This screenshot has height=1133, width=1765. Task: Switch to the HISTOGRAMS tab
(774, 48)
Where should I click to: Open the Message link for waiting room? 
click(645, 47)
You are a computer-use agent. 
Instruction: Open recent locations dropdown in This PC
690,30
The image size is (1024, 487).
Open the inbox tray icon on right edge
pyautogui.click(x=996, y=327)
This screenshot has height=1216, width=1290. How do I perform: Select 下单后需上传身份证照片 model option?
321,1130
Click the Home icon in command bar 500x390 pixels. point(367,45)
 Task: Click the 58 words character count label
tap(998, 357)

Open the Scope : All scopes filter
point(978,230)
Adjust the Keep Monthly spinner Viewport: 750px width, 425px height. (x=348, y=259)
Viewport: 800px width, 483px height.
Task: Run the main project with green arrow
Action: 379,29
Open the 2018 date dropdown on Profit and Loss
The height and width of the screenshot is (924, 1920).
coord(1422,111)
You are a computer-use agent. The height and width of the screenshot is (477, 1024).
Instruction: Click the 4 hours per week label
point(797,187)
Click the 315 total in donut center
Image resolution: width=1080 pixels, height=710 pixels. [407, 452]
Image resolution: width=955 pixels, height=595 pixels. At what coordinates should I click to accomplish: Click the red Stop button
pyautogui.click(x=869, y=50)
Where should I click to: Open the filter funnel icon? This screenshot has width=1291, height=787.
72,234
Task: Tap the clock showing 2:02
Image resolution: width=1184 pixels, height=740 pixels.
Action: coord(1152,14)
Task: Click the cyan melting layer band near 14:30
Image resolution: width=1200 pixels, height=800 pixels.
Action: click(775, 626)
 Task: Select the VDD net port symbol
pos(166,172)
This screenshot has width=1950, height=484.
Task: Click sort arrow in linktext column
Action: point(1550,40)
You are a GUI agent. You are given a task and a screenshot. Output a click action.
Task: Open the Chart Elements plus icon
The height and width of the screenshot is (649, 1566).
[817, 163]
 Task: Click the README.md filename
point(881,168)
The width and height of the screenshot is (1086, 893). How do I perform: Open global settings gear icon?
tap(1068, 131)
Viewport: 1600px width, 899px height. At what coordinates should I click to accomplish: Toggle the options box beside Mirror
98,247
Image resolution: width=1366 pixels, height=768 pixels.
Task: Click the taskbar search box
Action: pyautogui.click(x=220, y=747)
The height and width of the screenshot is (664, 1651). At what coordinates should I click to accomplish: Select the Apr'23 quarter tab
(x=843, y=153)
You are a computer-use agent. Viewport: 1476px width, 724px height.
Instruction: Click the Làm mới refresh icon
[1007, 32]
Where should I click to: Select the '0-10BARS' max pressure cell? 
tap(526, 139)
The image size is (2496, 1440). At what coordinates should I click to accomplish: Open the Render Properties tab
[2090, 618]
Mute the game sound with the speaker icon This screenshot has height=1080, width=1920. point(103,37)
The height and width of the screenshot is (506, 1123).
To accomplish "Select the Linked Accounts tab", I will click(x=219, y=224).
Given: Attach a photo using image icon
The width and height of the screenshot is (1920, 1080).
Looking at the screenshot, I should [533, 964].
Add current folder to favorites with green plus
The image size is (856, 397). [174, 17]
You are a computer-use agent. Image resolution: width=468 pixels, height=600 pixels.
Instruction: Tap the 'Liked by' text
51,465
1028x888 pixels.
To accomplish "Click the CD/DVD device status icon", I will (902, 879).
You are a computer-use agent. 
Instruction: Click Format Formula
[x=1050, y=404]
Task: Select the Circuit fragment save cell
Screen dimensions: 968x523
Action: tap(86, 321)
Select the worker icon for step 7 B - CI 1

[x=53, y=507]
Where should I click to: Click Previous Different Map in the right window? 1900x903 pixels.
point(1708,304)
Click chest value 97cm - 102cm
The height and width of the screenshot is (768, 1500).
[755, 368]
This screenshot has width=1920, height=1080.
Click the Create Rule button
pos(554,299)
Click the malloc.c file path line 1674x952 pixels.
◆ ◆ ◆
» STATED EXERCISE:
Return verbatim the lines of the records, beginning at the line that contains "Click chest value 97cm - 102cm" and continuing through the final line of the records, both ends included.

» RESPONSE TO THIS TASK:
Click chest value 97cm - 102cm
The height and width of the screenshot is (768, 1500).
[755, 368]
This screenshot has width=1920, height=1080.
Click the Create Rule button
pos(554,299)
Click the malloc.c file path line 1674x952 pixels.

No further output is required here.